By Raissa Kasolowsky and Rania El Gamal
ABU DHABI/DUBAI (Reuters) - Three Emirati Islamists, including a prominent lawyer, were arrested in the United Arab Emirates on Tuesday, relatives and activists said, extending a crackdown on political dissidents in the Gulf oil producer.
The arrests brought to 20 the number of dissidents detained since April. Most of them have been Islamists, targeted by a government clampdown amid concerns they may be emboldened by the rise of the Muslim Brotherhood in other Arab countries.
Interior Ministry officials were not available for comment on the detentions. On Sunday, officials announced the UAE was investigating a foreign-linked group planning "crimes against the security of the state".
The UAE, which allows no organized political opposition, has avoided the political unrest that has toppled four Arab heads of state since last year, thanks in part to its cradle-to-grave welfare system.

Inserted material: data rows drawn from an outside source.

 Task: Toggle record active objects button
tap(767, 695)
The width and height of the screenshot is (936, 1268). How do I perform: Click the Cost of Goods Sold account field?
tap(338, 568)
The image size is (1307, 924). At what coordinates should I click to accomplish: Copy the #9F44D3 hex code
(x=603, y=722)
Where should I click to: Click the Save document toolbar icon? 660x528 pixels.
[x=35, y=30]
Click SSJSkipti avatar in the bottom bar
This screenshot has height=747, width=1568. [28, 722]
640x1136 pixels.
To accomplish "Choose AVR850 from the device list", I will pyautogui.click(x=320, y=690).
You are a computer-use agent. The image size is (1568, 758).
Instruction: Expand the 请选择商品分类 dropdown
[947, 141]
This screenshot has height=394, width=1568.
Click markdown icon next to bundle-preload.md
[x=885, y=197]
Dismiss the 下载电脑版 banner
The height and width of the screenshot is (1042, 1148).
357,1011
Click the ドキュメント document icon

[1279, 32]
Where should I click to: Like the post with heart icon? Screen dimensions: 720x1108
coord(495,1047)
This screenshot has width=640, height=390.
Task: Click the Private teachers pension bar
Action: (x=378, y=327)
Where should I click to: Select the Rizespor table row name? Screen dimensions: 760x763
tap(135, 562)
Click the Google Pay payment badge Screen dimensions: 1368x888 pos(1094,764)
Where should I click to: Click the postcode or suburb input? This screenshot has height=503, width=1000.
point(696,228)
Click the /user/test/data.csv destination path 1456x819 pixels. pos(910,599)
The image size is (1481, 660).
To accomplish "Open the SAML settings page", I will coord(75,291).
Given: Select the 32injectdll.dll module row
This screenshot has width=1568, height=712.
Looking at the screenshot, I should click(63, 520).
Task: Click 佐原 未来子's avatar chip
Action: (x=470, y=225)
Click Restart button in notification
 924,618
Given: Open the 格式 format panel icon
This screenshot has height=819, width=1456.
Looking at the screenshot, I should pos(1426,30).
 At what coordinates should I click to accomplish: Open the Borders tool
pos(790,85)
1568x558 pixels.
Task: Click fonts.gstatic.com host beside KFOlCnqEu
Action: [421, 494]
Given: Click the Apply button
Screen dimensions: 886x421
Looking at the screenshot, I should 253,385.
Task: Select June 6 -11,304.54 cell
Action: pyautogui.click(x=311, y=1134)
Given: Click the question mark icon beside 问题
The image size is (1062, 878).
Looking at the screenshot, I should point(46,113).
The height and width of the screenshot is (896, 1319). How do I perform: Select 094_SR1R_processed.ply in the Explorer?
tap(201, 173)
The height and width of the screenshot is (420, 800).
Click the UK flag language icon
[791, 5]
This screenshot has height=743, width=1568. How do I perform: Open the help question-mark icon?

But it has moved swiftly against dissidents and last year stripped citizenship from Islamists it deemed a security threat. It also jailed activists who called for more power for a semi-elected advisory council.
Pro-democracy activists and family said lawyer Mohammed al-Roken, who represented the seven Islamists stripped of citizenship, his son and son-in-law were detained on Tuesday. All are linked to the local Islamist group al-Islah (Reform), which has been the focal point of the UAE crackdown.
"He (Roken) was taken by security officials at 2 a.m. when he was out with the driver looking for his son and son-in-law, who were also arrested," a relative told Reuters.
UAE authorities are worried that the political successes of Islamists in Egypt and Tunisia after the toppling of long-serving authoritarian rulers there could inspire dissent at home.
"This is the first time in 40 years (since the UAE was formed in 1971) that we have seen so many arrests. This is unheard of," said Emirati political scientist Abdulkhaleq Abdullah.
"It's mainly aimed at Islamists now but this is a signal to everybody: zero tolerance for political organizations in the UAE, zero tolerance for Islamists, and zero tolerance for upfront criticism."
UAE Islamists say their ideology is similar to that of Egypt's Muslim Brotherhood but say they have no direct links with the group, which is seen as a mentor for Islamist groups in the region.
Their demands include more civil rights and greater power for the Federal National Council, a quasi-parliamentary body that advises the government but has no legislative power.
The men detained over the past days are mostly from the more religiously conservative emirates such as Sharjah and Ras al-Khaimah, which are also less affluent than the oil-rich capital Abu Dhabi and trade hub Dubai.
Many are well-known figures and include a ruling family member, who is being held at the ruler's palace in Ras al-Khaimah. Most were religiously active in their communities and some ran Koranic schools and religious institutes.
"The (Muslim Brotherhood) ideology is inherently political and that is what is the threat to the UAE. It doesn't matter that they are Islamists, the point is that they have a political opinion at all and that they say it," said Michael Stephens, researcher at the Royal United Services Institute based in Doha.
One Emirati activist residing abroad echoed that charge, dismissing allegations of foreign-run cells as baseless. He requested anonymity.
"These claims are just made up, to get public opinion against (the Islamists). They say this campaign is against Islamists but it's clearly aimed at all activists, people who are asking for political reform, who want more freedom of opinion," he said, adding that he was not an Islah member.
U.N. human rights spokesman Rupert Colville said the crackdown looked like an excuse to silence legitimate demands.
"It appears that national security is increasingly being used as a pretext to clamp down on peaceful activism, to stifle calls for constitutional reform and on human rights issues such as statelessness," Colville told reporters in Geneva on Tuesday.
Authorities on Tuesday also closed the office of the Arabian Gulf Center for Educational Consultations in the northern Ajman emirate, said its owner, who has links to Islah.
Diplomats and analysts say the perceived harshness of the crackdown could lead to a backlash among ordinary people.
"They are trying to get more stability but actually all this is leading to more instability, because it creates resentment and fear. And it's like cutting off the head of the Hydra, another head will just grow back," RUSI's Stephens said.